-- Material for the task follows --

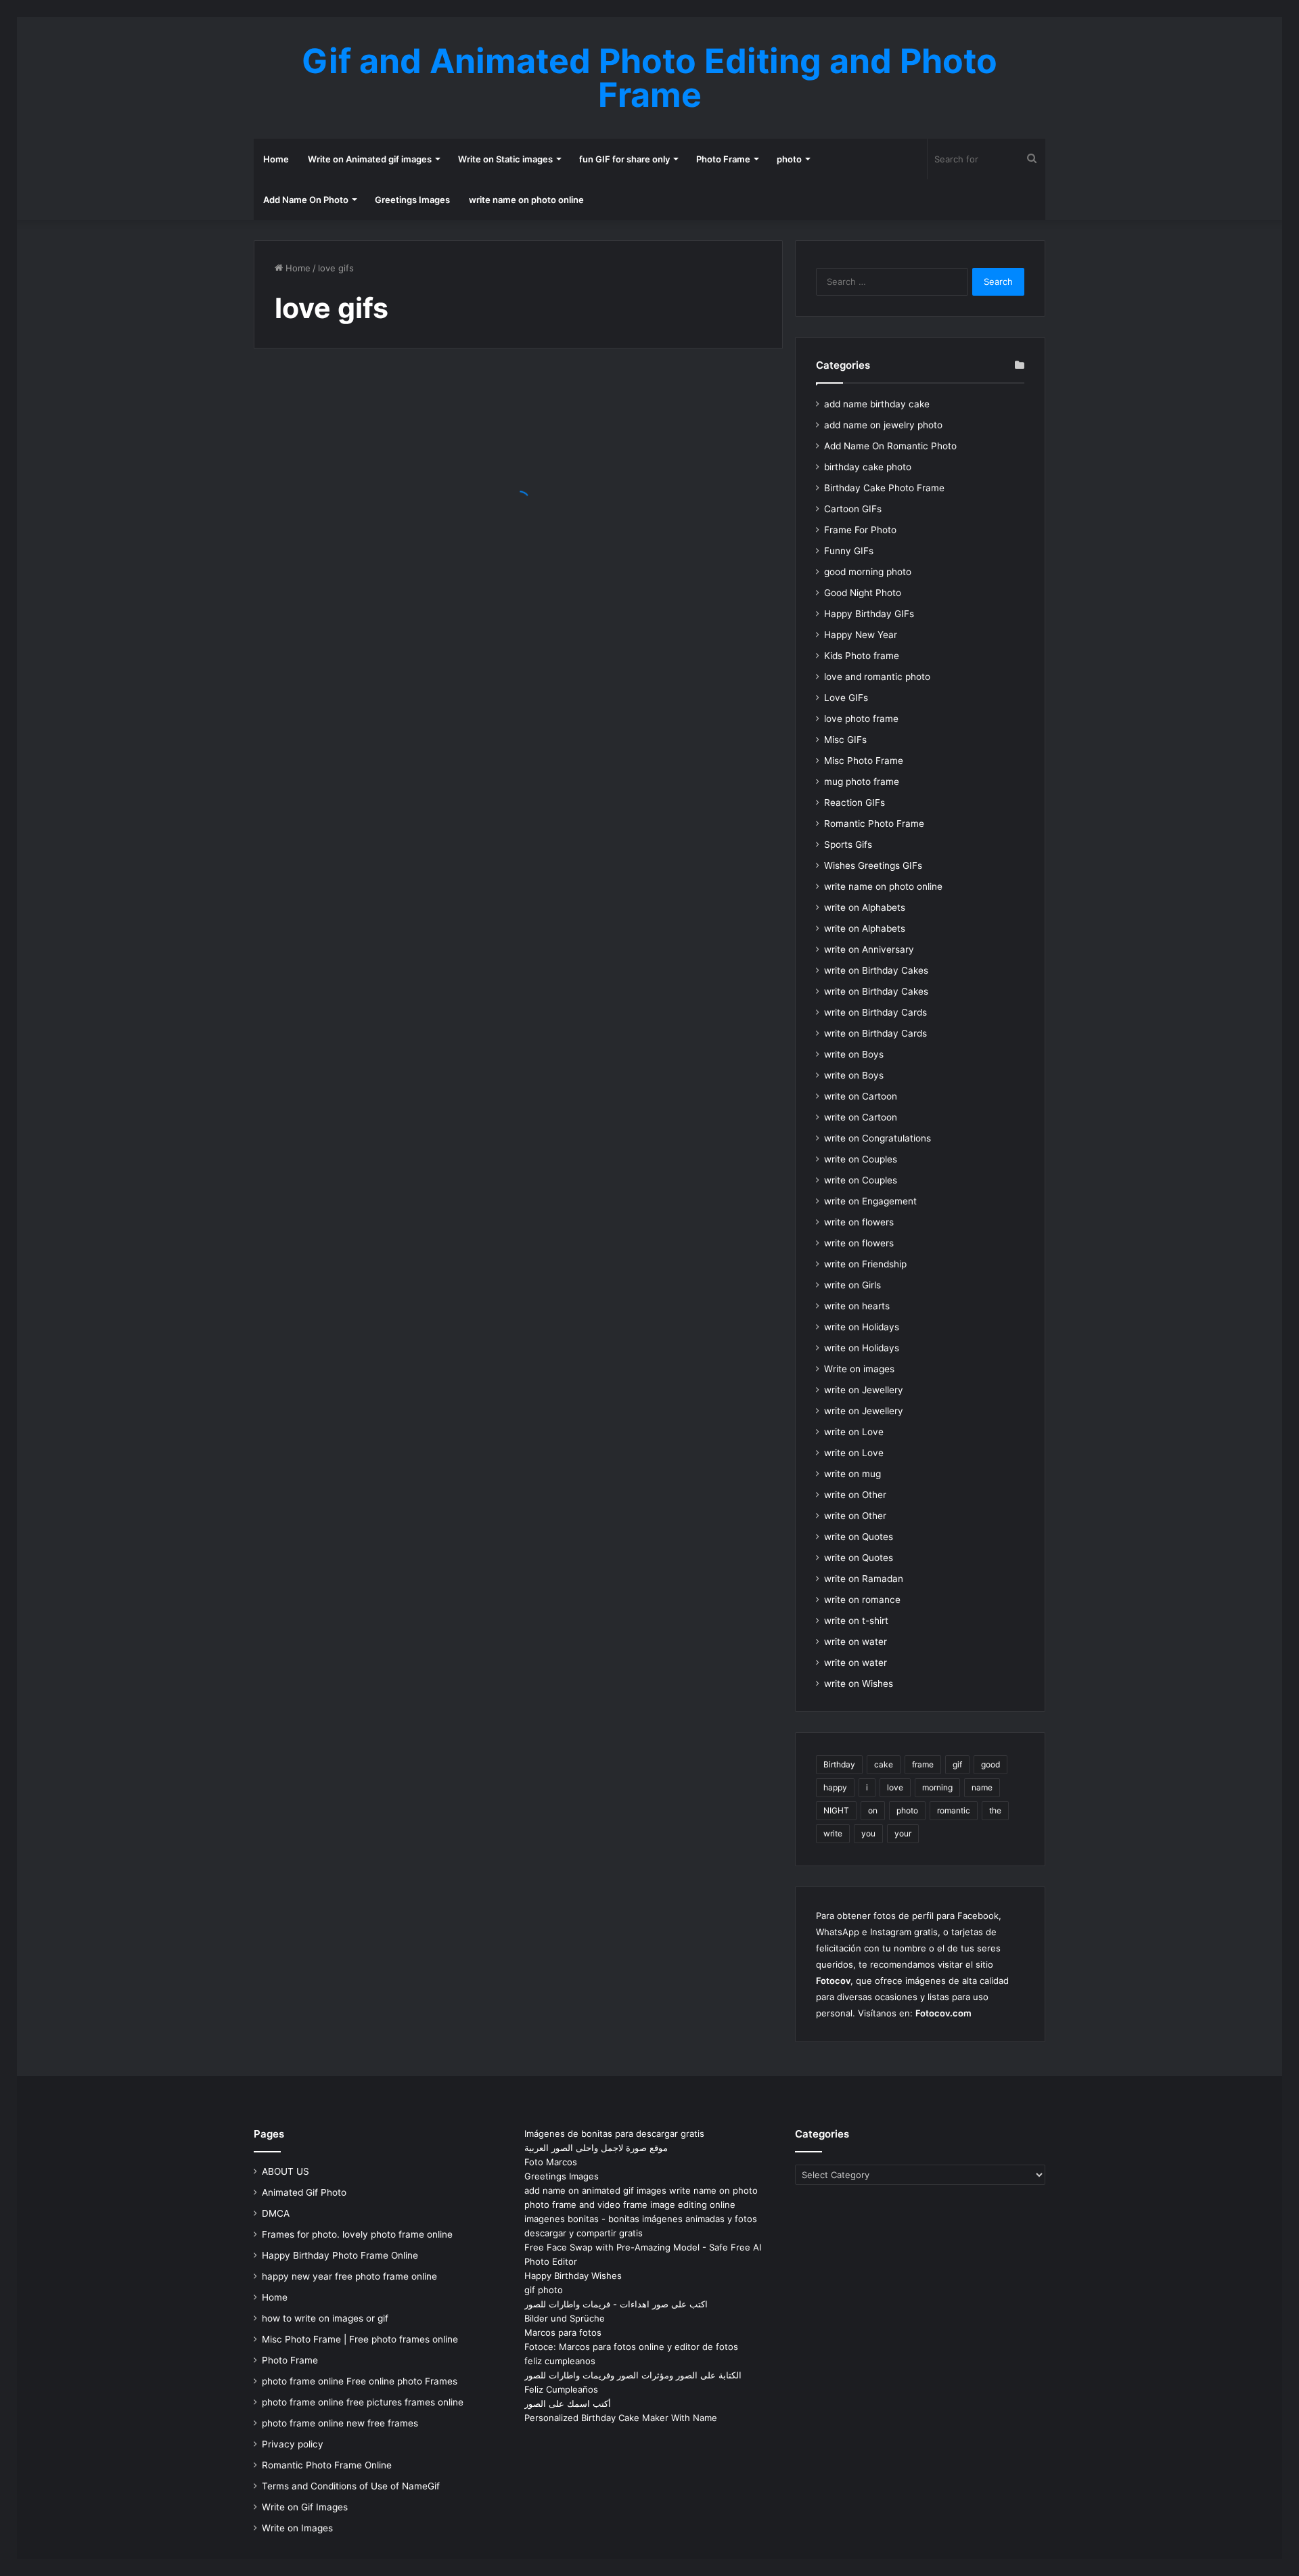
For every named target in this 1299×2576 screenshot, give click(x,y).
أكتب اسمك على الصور (567, 2403)
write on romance (862, 1599)
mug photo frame (861, 781)
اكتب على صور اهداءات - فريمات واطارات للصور (616, 2304)
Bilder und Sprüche (564, 2318)
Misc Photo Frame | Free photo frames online (360, 2339)
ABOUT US (285, 2171)
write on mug (852, 1473)
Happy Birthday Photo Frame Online (340, 2255)
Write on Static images (505, 159)
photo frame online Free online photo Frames (359, 2381)
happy (835, 1787)
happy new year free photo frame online (349, 2276)
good (990, 1764)
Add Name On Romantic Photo (890, 445)
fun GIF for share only (624, 159)
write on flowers (859, 1222)
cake (883, 1764)
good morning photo (867, 571)
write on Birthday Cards (875, 1012)
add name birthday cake (877, 404)
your (902, 1833)
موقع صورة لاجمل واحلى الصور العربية (596, 2147)
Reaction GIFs (854, 802)
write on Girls (852, 1285)
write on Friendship (865, 1264)
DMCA (276, 2213)
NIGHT (836, 1810)
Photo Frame (723, 159)
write (832, 1833)
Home (276, 159)
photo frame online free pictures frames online (362, 2402)
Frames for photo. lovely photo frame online (357, 2234)
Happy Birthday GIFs (869, 613)
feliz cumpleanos (559, 2360)
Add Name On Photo (305, 199)
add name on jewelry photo (883, 425)
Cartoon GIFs (853, 508)
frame (923, 1764)
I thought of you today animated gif (361, 538)
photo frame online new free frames (340, 2423)
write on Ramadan (863, 1578)
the (995, 1810)
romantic (953, 1810)
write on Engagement (870, 1201)
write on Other (855, 1494)
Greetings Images (412, 199)
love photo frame (861, 718)
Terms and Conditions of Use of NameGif (351, 2486)
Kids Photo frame (861, 655)
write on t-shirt (856, 1620)
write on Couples (860, 1159)
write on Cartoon (860, 1096)
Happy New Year (860, 634)
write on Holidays (861, 1326)
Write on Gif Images (305, 2507)
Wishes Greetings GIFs (873, 865)
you (868, 1833)
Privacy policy (292, 2444)
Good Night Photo (862, 592)
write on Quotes (858, 1536)
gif (957, 1764)
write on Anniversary (869, 949)
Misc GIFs (845, 739)
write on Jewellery (863, 1389)
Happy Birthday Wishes (573, 2275)
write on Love (854, 1431)
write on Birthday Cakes (876, 970)
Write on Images (297, 2528)
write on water (855, 1641)
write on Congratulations (877, 1138)
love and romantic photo (877, 676)
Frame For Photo (860, 529)
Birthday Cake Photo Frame (884, 487)
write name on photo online (526, 199)
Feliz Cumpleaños (561, 2389)
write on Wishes (858, 1683)
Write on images (859, 1368)
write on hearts (857, 1306)
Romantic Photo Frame (874, 823)
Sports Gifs (848, 844)
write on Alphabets (864, 907)
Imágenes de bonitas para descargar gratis (614, 2133)
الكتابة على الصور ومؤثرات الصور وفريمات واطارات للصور (633, 2375)
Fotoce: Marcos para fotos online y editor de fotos (631, 2346)
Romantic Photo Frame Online (327, 2465)
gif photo (543, 2289)
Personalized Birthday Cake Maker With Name (620, 2417)
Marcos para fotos (562, 2332)
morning (937, 1787)
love (895, 1787)
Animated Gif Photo (304, 2192)
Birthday (839, 1764)
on (873, 1810)
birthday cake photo (867, 466)
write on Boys (854, 1054)
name (982, 1787)
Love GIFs (846, 697)
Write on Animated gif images (370, 159)
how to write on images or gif (325, 2318)
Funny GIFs (848, 550)
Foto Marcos (550, 2161)
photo (789, 159)
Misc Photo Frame (863, 760)
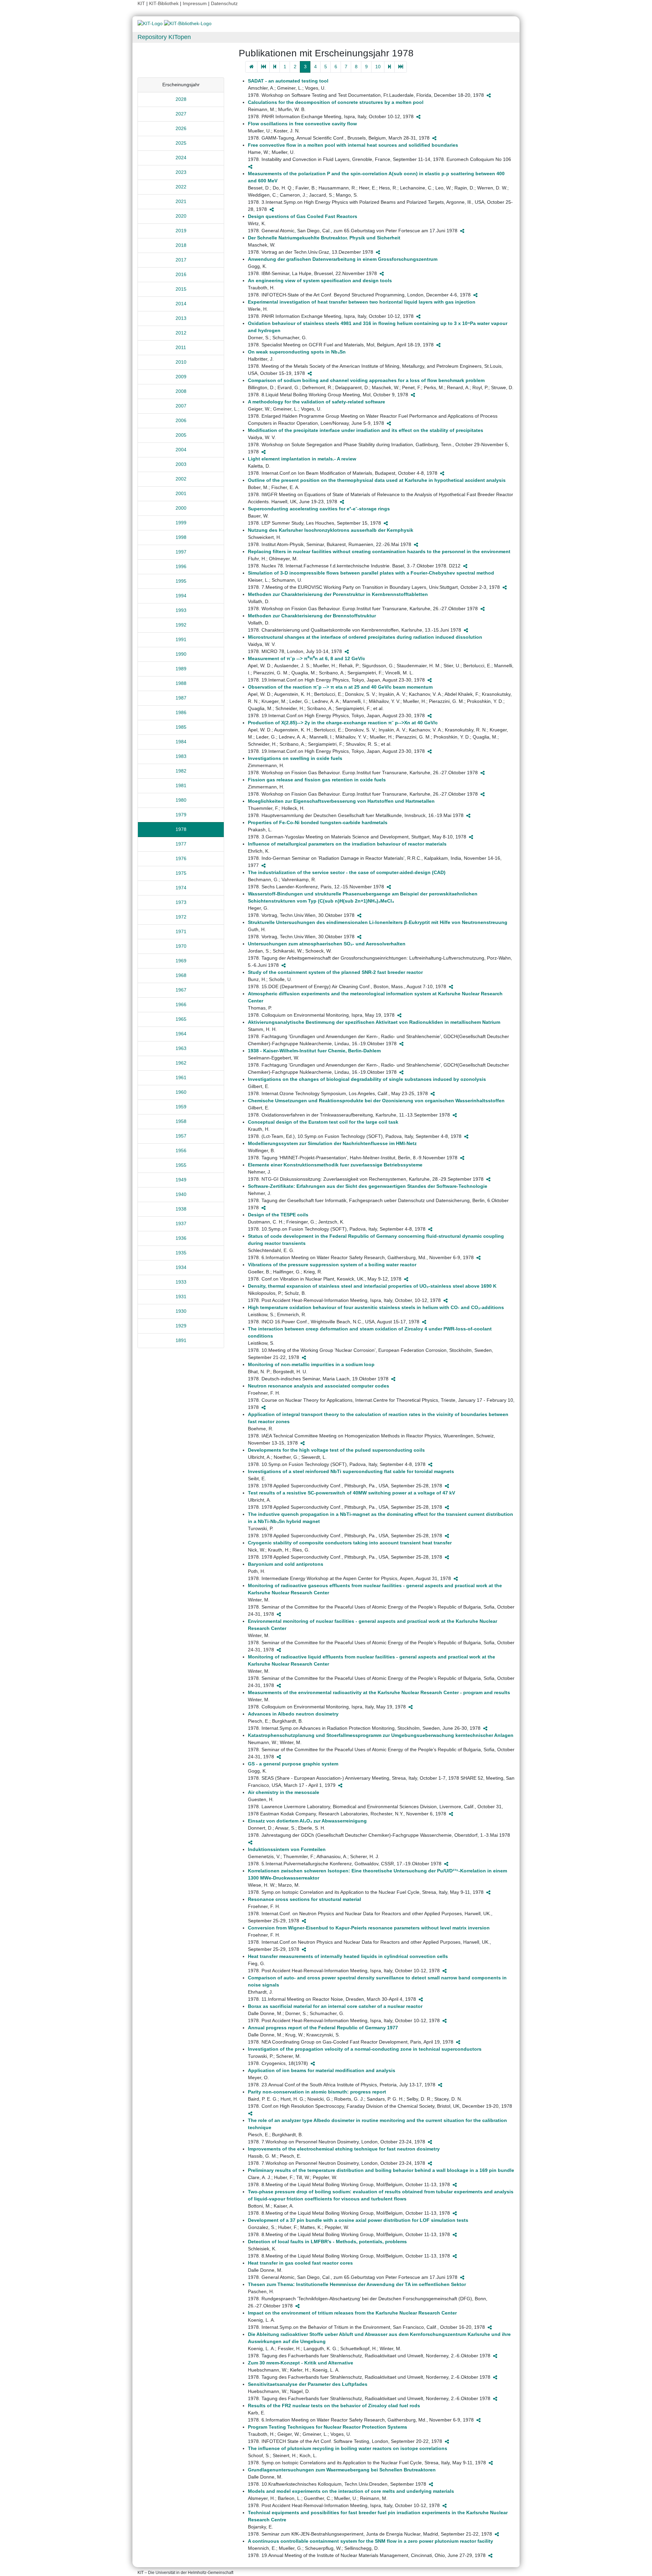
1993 (181, 610)
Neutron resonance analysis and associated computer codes (318, 1386)
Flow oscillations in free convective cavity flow (302, 123)
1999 (181, 522)
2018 (181, 245)
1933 (181, 1282)
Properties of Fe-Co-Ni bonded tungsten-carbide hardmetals (317, 822)
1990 (181, 654)
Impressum (195, 3)
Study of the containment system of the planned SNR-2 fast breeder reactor (335, 972)
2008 (181, 391)
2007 (181, 406)
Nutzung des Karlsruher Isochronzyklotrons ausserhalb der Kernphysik (330, 530)
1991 (181, 639)
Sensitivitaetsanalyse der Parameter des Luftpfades (307, 2384)
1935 (181, 1252)
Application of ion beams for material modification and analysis (321, 2070)
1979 (181, 814)
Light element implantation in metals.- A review (302, 458)
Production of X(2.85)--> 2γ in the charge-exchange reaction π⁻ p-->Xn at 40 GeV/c (343, 722)
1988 (181, 683)
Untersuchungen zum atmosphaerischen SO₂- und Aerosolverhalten (326, 943)
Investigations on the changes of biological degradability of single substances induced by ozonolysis (367, 1079)
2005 (181, 435)
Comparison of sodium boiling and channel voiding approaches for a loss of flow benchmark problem (366, 380)
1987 (181, 698)
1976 (181, 858)
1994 (181, 595)
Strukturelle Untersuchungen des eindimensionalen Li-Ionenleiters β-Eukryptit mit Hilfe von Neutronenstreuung (377, 922)
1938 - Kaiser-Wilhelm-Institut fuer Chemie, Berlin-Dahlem (314, 1050)
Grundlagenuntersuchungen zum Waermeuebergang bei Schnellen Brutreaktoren (342, 2469)
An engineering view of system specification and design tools (320, 280)
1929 (181, 1325)
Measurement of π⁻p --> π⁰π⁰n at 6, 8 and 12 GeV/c (306, 658)
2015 (181, 289)
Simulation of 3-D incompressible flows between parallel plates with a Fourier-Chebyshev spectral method (371, 573)
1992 (181, 625)
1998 (181, 537)
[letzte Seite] (400, 67)
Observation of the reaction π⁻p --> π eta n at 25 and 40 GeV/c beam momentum (340, 687)
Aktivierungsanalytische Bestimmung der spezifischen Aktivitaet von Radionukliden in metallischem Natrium (374, 1022)
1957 (181, 1136)
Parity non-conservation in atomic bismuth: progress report (317, 2091)
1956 (181, 1150)
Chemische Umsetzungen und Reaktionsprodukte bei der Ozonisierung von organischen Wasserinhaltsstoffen (376, 1100)
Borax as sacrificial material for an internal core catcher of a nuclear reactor (335, 2006)
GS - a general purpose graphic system (293, 1763)
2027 (181, 113)
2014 (181, 303)
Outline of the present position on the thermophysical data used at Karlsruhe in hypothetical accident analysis (377, 480)
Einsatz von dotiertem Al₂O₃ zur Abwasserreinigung (307, 1821)
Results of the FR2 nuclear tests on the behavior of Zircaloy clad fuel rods (334, 2405)
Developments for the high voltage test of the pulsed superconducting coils (336, 1450)
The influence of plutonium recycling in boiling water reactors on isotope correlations (347, 2448)
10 (378, 66)
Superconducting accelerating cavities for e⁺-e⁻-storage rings (319, 508)
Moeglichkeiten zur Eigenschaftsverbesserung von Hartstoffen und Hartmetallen (341, 801)
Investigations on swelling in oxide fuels (295, 758)
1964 (181, 1033)
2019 (181, 230)
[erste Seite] (263, 67)
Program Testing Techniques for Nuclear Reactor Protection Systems (327, 2427)
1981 (181, 785)
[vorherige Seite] (274, 67)
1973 (181, 902)
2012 (181, 332)
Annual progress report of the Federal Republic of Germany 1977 (323, 2027)
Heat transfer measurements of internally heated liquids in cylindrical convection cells (348, 1956)
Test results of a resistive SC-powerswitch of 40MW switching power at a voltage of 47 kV (351, 1492)
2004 (181, 449)
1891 (181, 1340)
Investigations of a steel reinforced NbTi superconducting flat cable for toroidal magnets (351, 1471)
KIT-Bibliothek (164, 3)
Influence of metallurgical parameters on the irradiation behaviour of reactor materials (347, 844)
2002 (181, 479)
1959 (181, 1106)
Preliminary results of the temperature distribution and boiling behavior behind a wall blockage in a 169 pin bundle (381, 2170)
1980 (181, 800)
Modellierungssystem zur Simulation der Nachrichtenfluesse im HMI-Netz (332, 1143)
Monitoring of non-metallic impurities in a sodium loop (311, 1364)
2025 (181, 143)
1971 (181, 931)
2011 (181, 347)
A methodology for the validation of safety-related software (316, 401)
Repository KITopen (164, 37)
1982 (181, 771)
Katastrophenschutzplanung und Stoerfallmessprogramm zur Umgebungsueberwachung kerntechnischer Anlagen (380, 1735)
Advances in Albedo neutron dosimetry (293, 1714)
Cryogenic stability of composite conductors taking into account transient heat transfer (350, 1542)
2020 (181, 216)
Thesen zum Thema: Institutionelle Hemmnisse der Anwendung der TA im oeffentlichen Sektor (357, 2284)
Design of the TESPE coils (278, 1214)
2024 (181, 157)
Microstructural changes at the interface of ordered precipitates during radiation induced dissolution (365, 637)
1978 (181, 829)
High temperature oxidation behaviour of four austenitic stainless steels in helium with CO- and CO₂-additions (376, 1307)
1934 (181, 1267)
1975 (181, 873)
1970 (181, 946)
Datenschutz (224, 3)
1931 (181, 1296)
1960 (181, 1092)
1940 (181, 1194)
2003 (181, 464)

-- Material for the task concluded --

Your objective: Starting at the line above that contains "Application of ion", repeat each line exactly up to and including the line that contains "1988 (181, 683)", and stop there.

Task solution:
Application of ion beams for material modification and analysis (321, 2070)
1979 (181, 814)
Light element implantation in metals.- A review (302, 458)
Production of X(2.85)--> 2γ in the charge-exchange reaction π⁻ p-->Xn at 40 GeV/c (343, 722)
1988 (181, 683)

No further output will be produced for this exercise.